## BRANO ESTRATTO
"""

Che il Manifesto di Ventotene sia tornato in auge è un’opportunità per riflettere sul significato dell’Unione europea, soprattutto ora che l’America di Trump ha virato verso Mosca lasciando l’Unione al suo destino, con una guerra alle porte dei Ventisette e l’urgenza di puntare sul riarmo per difendere i confini europei. “Si vis pacem, para bellum“. Ecco perché questo concetto, attorno a questo concetto ruota il piano ReArmEu di Ursula von der Leyen, è intrinsecamente legato al Manifesto “Per un’Europa libera e unita”.
Da Ventotene al ReArmEu
Ieri, celebrando il documento scritto nel 1941 da Altiero Spinelli ed Ernesto Rossi (con il contributo di Eugenio Colorni, sua moglie Ursula Hirschmann e un gruppetto di confinati), Roberto Benigni ha evidenziato quanto sia attuale il contenuto del Manifesto: “Attenti, perché il cammino non è concluso, nella storia dell’Europa la cosa rarissima è la pace: basta che spuntino problemi perché risorga il nazionalismo, che nella storia ha provocato milioni di morti, è il carburante di tutte le guerre”, ha detto l’attore toscano durante il programma “Il sogno“, trasmesso su Rai 1 a poche ore dal discorso di Giorgia Meloni alla Camera.
Il documento richiamato ieri in Aula dalla presidente del Consiglio è per natura avverso al sovranismo e propone una cesura netta con lo schema degli Stati-nazione. D’altronde gli autori hanno scritto il Manifesto di Ventotene mentre erano in confino sull’omonima isola tirrenica perché oppositori del regime fascista. La sovranità assoluta – presentata come la causa delle divisioni e dei conflitti – aveva generato una spirale di dominio e di guerra che oggi torna a minacciare il futuro dell’Europa. Un concetto ribadito anche dal Segretario generale della Nato, Mark Rutte.
La pace che non può più “essere data per scontata”
Se a gennaio l’ex premier olandese si era limitato a un generico: “Non siamo in guerra, ma nemmeno in pace”, durante la conferenza stampa di chiusura della prima ministeriale Difesa del 2025, il Segretario ha alzato il tiro: come Paesi Nato, “dobbiamo passare a una mentalità da tempo di guerra e la nostra industria deve seguirci in questo cambiamento”.
Quanto accaduto dopo l’inizio dell’invasione russa in Ucraina, dimostra che il Manifesto di Ventotene non era soltanto un’utopia lontana dal reale; bensì proponeva strategie concrete per evitare che le rivalità nazionali sfociassero in guerre devastanti. Gli autori, infatti, sostenevano che solo un’unità politica autentica avrebbe potuto garantire la pace e impedire il ripetersi dei conflitti mondiali. Questo messaggio, oggi più che mai, risuona nel dibattito sul riarmo europeo annunciato dalla presidente della Commissione Europea, Ursula von der Leyen: “La pace nella nostra Unione non può più essere data per scontata. Stiamo affrontando una crisi della sicurezza europea, ma sappiamo che è proprio nelle crisi che l’Europa è sempre stata costruita. Questo è il momento per una difesa comune” ha detto la presidente della Commissione europea nel discorso all’emiciclo dello scorso 11 marzo.

"""

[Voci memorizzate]

"""

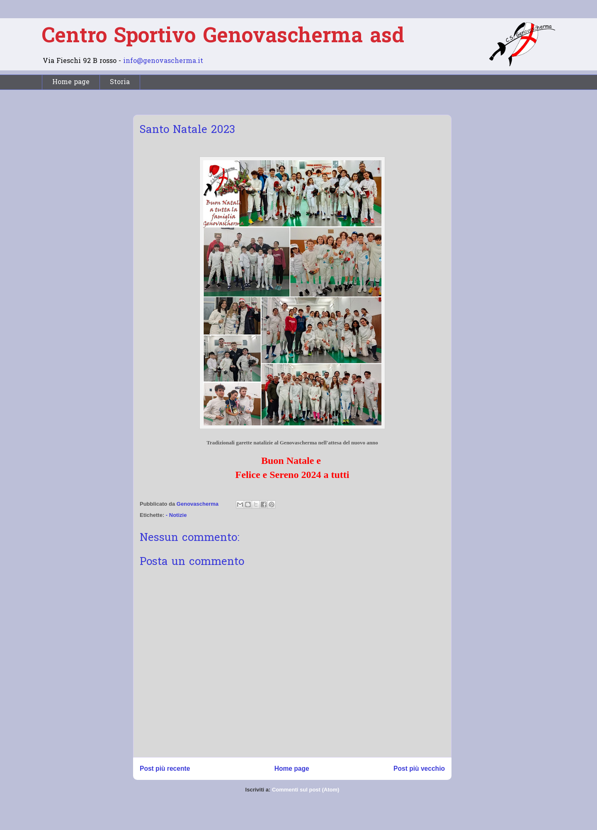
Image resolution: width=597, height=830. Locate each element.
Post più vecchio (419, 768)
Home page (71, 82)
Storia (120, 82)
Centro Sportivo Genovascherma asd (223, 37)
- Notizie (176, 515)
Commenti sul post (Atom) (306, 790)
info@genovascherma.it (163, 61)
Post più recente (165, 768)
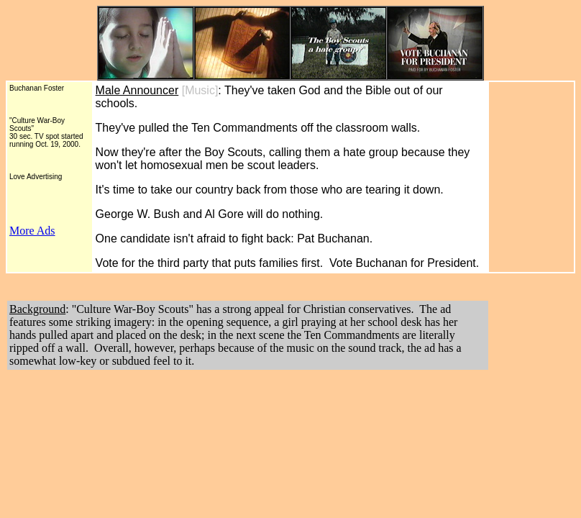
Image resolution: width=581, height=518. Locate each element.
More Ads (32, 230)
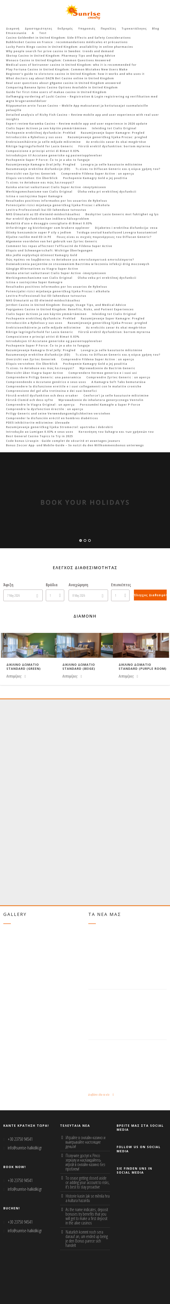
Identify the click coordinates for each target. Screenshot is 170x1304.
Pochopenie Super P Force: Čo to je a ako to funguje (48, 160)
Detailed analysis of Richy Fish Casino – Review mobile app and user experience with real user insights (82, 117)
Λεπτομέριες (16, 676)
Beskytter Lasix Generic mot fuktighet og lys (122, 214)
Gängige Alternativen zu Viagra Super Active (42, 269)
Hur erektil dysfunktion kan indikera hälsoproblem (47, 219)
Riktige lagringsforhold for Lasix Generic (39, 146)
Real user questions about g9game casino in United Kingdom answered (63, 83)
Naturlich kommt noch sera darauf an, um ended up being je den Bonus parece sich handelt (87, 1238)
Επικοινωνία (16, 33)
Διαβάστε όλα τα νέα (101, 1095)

"""
"""

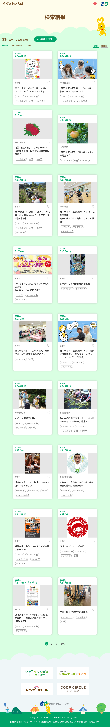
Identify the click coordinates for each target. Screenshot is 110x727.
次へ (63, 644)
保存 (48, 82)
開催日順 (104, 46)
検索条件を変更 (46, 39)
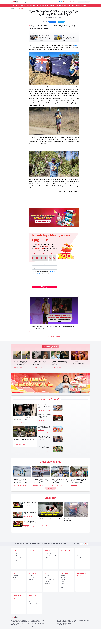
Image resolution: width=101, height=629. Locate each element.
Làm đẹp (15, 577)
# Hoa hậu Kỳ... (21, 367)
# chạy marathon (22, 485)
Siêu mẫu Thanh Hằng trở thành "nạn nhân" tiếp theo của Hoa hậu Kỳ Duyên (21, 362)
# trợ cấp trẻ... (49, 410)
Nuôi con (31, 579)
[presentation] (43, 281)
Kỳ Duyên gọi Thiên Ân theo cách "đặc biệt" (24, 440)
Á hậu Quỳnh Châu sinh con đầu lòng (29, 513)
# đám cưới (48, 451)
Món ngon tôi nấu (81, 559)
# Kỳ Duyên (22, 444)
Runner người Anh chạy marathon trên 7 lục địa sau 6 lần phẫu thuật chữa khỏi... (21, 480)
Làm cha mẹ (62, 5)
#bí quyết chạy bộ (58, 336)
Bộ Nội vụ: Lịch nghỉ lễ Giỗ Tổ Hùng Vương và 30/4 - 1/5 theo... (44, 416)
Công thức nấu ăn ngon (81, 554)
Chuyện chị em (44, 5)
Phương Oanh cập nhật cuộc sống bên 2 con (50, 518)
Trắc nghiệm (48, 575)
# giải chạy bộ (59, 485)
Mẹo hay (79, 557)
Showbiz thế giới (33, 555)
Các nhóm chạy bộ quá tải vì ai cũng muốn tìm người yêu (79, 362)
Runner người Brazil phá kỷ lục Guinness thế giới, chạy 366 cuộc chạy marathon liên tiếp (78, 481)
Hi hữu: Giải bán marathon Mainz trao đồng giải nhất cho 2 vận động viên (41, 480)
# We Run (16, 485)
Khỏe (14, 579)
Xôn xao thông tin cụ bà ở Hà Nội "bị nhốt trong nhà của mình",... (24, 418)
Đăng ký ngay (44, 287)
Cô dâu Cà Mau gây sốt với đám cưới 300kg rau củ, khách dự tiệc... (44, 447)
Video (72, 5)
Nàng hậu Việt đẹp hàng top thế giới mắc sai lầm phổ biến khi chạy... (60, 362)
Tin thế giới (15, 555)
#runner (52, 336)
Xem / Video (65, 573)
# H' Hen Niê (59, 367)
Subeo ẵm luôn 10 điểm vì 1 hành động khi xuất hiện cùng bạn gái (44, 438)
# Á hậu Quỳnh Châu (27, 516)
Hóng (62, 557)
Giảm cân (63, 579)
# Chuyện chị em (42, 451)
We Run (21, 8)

"""
"""

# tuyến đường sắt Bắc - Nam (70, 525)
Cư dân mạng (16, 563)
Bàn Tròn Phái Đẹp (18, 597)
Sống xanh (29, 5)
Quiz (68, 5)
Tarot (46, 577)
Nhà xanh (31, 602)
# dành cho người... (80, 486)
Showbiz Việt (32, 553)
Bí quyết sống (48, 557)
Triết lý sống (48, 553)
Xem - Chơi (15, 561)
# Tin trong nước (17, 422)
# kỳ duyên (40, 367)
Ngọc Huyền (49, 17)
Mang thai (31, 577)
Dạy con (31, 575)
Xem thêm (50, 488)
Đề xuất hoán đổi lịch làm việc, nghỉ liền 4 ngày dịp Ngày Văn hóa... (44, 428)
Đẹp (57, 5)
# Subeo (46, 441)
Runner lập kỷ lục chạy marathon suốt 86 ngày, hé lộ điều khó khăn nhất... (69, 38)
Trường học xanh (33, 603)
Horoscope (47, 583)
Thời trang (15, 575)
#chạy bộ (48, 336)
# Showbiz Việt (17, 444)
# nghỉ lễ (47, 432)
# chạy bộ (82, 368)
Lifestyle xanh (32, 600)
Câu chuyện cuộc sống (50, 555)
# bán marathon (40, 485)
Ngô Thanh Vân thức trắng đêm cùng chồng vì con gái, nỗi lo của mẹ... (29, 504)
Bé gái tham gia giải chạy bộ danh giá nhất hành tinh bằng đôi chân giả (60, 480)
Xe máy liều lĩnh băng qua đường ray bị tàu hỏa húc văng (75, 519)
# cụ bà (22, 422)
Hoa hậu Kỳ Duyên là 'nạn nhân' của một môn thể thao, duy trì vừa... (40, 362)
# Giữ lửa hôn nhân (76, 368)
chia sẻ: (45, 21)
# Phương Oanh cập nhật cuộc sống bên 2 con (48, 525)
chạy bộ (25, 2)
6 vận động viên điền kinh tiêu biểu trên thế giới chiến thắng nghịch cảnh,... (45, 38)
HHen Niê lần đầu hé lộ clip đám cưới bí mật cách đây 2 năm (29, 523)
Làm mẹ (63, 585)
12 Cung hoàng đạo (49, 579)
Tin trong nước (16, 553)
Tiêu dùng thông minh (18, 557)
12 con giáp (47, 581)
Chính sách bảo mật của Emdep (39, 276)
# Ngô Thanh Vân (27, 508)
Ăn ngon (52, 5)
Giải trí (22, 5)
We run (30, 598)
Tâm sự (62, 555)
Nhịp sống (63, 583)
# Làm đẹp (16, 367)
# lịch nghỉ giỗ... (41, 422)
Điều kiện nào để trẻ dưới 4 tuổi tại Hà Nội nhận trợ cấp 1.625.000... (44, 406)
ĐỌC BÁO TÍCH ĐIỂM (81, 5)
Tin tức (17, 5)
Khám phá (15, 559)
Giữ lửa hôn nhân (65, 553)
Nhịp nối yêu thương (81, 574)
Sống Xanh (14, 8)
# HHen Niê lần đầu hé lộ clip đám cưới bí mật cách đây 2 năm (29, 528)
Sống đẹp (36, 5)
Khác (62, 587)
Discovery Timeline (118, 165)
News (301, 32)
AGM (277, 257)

"""

## OBIETTIVO
Modifica il brano sul Manifesto di Ventotene tra "Da Ventotene al" e "Meloni alla Camera.", estremi inclusi, mettendo "piccolo gruppo" al posto di "gruppetto". Basati esclusivamente sul brano.

## RISPOSTA FINALE
Da Ventotene al ReArmEu
Ieri, celebrando il documento scritto nel 1941 da Altiero Spinelli ed Ernesto Rossi (con il contributo di Eugenio Colorni, sua moglie Ursula Hirschmann e un piccolo gruppo di confinati), Roberto Benigni ha evidenziato quanto sia attuale il contenuto del Manifesto: “Attenti, perché il cammino non è concluso, nella storia dell’Europa la cosa rarissima è la pace: basta che spuntino problemi perché risorga il nazionalismo, che nella storia ha provocato milioni di morti, è il carburante di tutte le guerre”, ha detto l’attore toscano durante il programma “Il sogno“, trasmesso su Rai 1 a poche ore dal discorso di Giorgia Meloni alla Camera.